--- Records provided Enclosed Below ---

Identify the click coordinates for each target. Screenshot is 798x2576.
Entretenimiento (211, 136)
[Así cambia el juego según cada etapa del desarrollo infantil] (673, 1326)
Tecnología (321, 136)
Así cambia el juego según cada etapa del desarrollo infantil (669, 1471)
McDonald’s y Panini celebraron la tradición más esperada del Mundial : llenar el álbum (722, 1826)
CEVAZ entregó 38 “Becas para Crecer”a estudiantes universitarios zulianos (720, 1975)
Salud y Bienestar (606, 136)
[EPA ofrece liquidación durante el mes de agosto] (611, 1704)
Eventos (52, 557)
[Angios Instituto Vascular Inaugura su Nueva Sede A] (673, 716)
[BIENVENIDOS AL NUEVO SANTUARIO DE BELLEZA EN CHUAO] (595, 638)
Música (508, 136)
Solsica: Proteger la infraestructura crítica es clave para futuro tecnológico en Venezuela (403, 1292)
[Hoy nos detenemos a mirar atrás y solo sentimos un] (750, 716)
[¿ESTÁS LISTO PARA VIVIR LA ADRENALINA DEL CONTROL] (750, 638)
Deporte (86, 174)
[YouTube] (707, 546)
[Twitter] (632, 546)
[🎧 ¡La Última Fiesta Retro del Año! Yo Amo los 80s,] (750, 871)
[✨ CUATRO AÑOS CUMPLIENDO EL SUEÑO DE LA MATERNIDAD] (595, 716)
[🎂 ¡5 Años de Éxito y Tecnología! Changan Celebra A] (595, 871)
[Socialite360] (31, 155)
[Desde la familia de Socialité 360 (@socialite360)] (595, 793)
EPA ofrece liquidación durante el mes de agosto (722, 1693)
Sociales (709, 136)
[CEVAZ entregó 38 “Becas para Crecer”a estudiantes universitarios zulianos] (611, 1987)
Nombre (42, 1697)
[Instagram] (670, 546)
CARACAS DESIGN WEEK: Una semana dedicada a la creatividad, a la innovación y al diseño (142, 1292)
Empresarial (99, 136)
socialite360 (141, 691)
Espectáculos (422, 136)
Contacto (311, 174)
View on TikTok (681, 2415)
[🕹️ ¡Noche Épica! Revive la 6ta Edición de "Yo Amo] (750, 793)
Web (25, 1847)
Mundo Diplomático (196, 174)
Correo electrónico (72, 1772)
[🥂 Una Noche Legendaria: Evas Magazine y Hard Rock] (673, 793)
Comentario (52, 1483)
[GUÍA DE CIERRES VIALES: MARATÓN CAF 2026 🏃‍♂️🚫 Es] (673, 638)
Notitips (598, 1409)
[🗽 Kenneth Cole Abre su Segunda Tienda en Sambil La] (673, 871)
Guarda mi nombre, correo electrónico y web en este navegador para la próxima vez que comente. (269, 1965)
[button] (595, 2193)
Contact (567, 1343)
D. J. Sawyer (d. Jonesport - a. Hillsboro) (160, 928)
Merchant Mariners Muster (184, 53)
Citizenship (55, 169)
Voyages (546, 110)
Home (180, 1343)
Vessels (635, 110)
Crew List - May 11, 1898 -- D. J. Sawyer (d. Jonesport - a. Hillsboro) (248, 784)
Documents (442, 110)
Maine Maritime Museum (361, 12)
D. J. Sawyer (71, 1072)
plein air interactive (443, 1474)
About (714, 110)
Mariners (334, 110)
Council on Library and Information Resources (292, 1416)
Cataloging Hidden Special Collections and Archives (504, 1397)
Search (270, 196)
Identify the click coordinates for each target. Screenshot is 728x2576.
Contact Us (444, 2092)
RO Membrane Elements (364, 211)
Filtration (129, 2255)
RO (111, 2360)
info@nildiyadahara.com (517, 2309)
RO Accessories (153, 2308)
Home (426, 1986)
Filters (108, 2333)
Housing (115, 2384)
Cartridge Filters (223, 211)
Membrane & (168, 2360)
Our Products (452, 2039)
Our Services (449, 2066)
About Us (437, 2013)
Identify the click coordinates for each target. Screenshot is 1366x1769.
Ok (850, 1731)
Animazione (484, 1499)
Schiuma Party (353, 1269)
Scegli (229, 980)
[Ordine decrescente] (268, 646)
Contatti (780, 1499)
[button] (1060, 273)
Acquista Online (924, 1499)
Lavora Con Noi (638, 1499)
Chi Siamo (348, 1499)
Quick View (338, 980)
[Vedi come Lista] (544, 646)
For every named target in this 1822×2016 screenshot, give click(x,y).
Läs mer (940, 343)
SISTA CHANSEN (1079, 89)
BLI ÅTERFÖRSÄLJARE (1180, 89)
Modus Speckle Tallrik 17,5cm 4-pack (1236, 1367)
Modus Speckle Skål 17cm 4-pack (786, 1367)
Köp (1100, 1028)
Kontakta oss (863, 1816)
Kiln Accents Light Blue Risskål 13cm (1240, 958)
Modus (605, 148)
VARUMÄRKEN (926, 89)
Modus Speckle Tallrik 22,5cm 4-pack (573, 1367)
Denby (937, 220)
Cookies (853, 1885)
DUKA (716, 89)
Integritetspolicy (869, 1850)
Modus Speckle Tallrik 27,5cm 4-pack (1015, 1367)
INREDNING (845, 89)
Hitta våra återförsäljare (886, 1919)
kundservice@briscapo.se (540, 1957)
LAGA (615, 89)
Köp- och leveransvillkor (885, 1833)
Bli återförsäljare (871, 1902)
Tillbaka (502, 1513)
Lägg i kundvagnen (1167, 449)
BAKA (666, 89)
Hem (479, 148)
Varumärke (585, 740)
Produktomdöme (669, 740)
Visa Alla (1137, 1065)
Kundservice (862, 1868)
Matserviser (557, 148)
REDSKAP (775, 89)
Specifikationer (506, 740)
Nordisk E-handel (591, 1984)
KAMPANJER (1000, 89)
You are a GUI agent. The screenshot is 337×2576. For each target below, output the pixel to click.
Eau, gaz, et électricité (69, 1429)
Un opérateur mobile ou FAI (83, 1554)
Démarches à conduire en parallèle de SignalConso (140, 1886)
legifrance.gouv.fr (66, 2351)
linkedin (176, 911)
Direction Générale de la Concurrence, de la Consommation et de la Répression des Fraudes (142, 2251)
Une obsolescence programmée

--- End of Enclosed Records provided ---

Problem details:
Up to and including the last line of the data, copy each line exactly, starting with the line that contains "Chi Siamo (348, 1499)".

Your solution:
Chi Siamo (348, 1499)
Quick View (338, 980)
[Vedi come Lista] (544, 646)
For every named target in this 1822×2016 screenshot, give click(x,y).
Läs mer (940, 343)
SISTA CHANSEN (1079, 89)
BLI ÅTERFÖRSÄLJARE (1180, 89)
Modus Speckle Tallrik 17,5cm 4-pack (1236, 1367)
Modus Speckle Skål 17cm 4-pack (786, 1367)
Köp (1100, 1028)
Kontakta oss (863, 1816)
Kiln Accents Light Blue Risskål 13cm (1240, 958)
Modus (605, 148)
VARUMÄRKEN (926, 89)
Modus Speckle Tallrik 22,5cm 4-pack (573, 1367)
Denby (937, 220)
Cookies (853, 1885)
DUKA (716, 89)
Integritetspolicy (869, 1850)
Modus Speckle Tallrik 27,5cm 4-pack (1015, 1367)
INREDNING (845, 89)
Hitta våra återförsäljare (886, 1919)
kundservice@briscapo.se (540, 1957)
LAGA (615, 89)
Köp- och leveransvillkor (885, 1833)
Bli återförsäljare (871, 1902)
Tillbaka (502, 1513)
Lägg i kundvagnen (1167, 449)
BAKA (666, 89)
Hem (479, 148)
Varumärke (585, 740)
Produktomdöme (669, 740)
Visa Alla (1137, 1065)
Kundservice (862, 1868)
Matserviser (557, 148)
REDSKAP (775, 89)
Specifikationer (506, 740)
Nordisk E-handel (591, 1984)
KAMPANJER (1000, 89)
You are a GUI agent. The screenshot is 337×2576. For each target below, output the pixel to click.
Eau, gaz, et électricité (69, 1429)
Un opérateur mobile ou FAI (83, 1554)
Démarches à conduire en parallèle de SignalConso (140, 1886)
legifrance.gouv.fr (66, 2351)
linkedin (176, 911)
Direction Générale de la Concurrence, de la Consommation et de la Répression des Fraudes (142, 2251)
Une obsolescence programmée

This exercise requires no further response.